2.10 Emerging

Healthcare delegation models

An advance-directive style flow that records a primary and secondary agent with explicit excluded actions and stores the credential where clinical or institutional workflows can read it.

01 Emerging Challenges

As citizens delegate to agents for consequential government decisions, an agency must let a citizen grant high-stakes, irreversible authority while keeping hard limits on what the delegate can do and a fallback when it should not act.

The difficulty is enforcing those limits and fallbacks reliably at the most extreme end of the delegation risk spectrum. Healthcare proxies and advance directives, built for exactly that end, are the closest precedent.

02 Assurance

When a delegate can take irreversible, high-stakes actions, an agency needs confidence that the delegate cannot exceed the explicit limits the citizen set, including actions placed wholly out of reach.

03 Access

Citizens who are ill, aging, or cognitively impaired are the ones most likely to need an agent for high-stakes decisions, yet least able to set up complex delegation alone, and a hard-to-use flow may leave them unprotected or unable to authorize help at all. Keep the path open with simplified language, video recording as an alternative to written text, and a trusted person able to assist with setting the delegation and its excluded actions.

04 Response surface
Interaction design Considered
The response this pattern proposes

Decisions the citizen placed off-limits become hard-disabled actions, shown and enforced wherever the delegation credential is read, so the delegate cannot take them at any point.
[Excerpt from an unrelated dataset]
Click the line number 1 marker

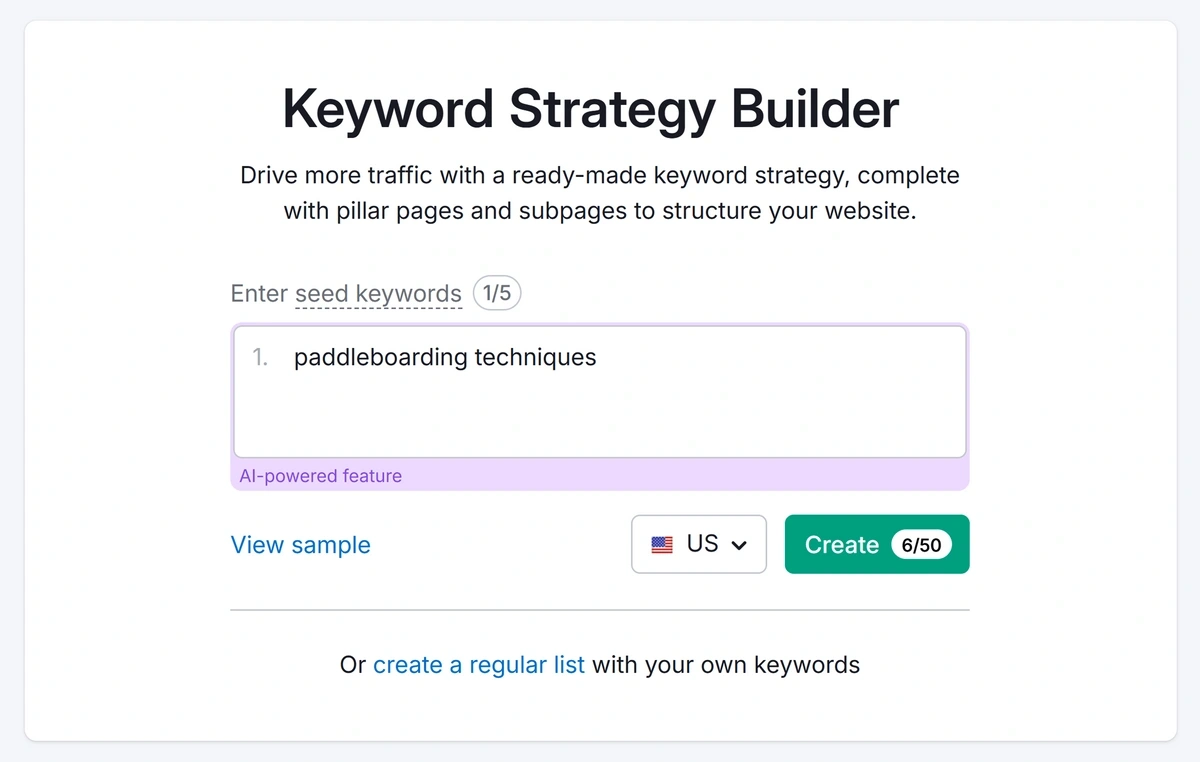coord(260,358)
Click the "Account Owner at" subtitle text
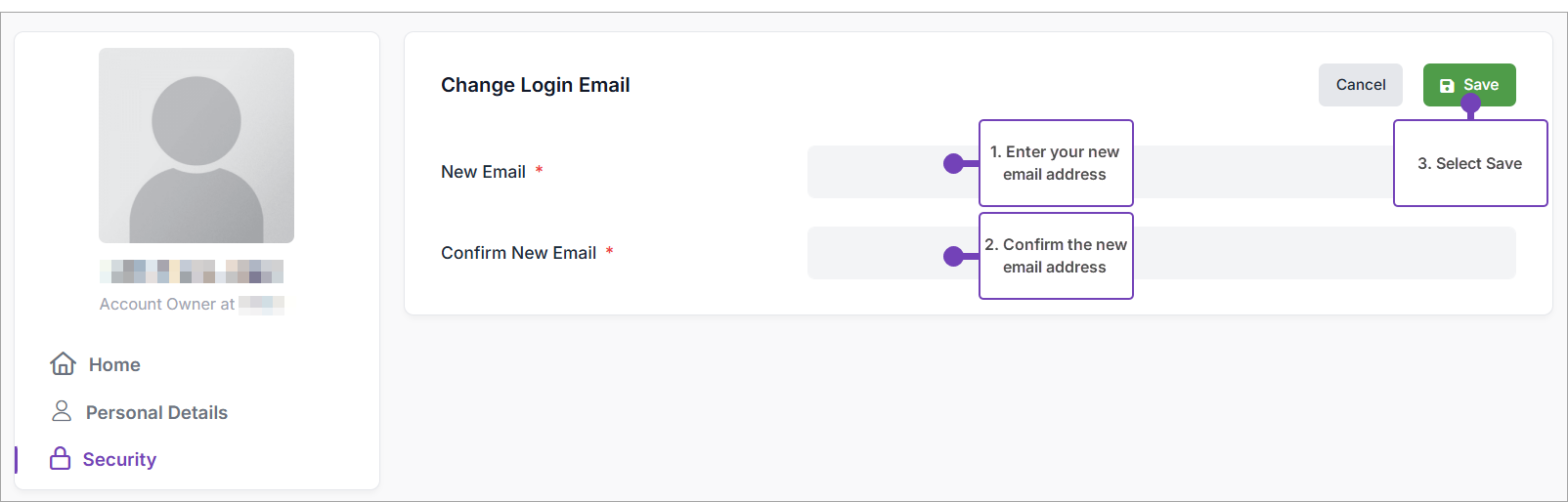 [x=166, y=304]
No surface has been built yet; the approach above is the brief for one.

05 Maturity
  1. Emerging Headline

    For capping a delegate with explicit excluded actions and fallbacks, as electronic advance directives do.

  2. Frontier

    Applied to an agent authorized to take high-stakes, irreversible actions.

06 Precedents

Electronic advance directives and healthcare proxies (US). Several US states now recognize electronic advance directives. A healthcare proxy names a specific individual as agent with authority to make healthcare decisions; video advance directives supplement or replace paper documents in some jurisdictions; digital advance directives are stored in Health Information Exchanges (HIEs) and accessible from clinical workflows; and the CRISP HIE (Maryland) has built infrastructure to consume and display Advance Care Plan documents within existing electronic health record systems.

07 Transferability

Healthcare delegation patterns are relevant to agent delegation for high-stakes government decisions (benefits applications affecting housing, income, medical treatment access). Transferable elements: hierarchical delegation with fallbacks (primary agent, secondary agent, with explicit instructions for when delegation should be activated and when overridden); scope limitations (even within the delegation, certain decisions may be excluded, as in "the agent may not consent to..."); and integration with existing institutional workflows (the delegation credential must be consumable by the systems that need to act on it, not held only by the delegate).

Gap: healthcare proxies are activated by incapacity, a trigger condition. Agent delegation in government services is activated by choice ("I want my agent to handle this"), not by inability. The trigger model is different, but the safeguard model (scope limitations, excluded actions, override mechanisms) transfers directly.

08 Where things go wrong

The failure to prevent is an automated agent overstepping into irreversible decisions the citizen never authorized. Explicit excluded-action lists and hierarchical fallbacks cap what any delegate can do at exactly those points.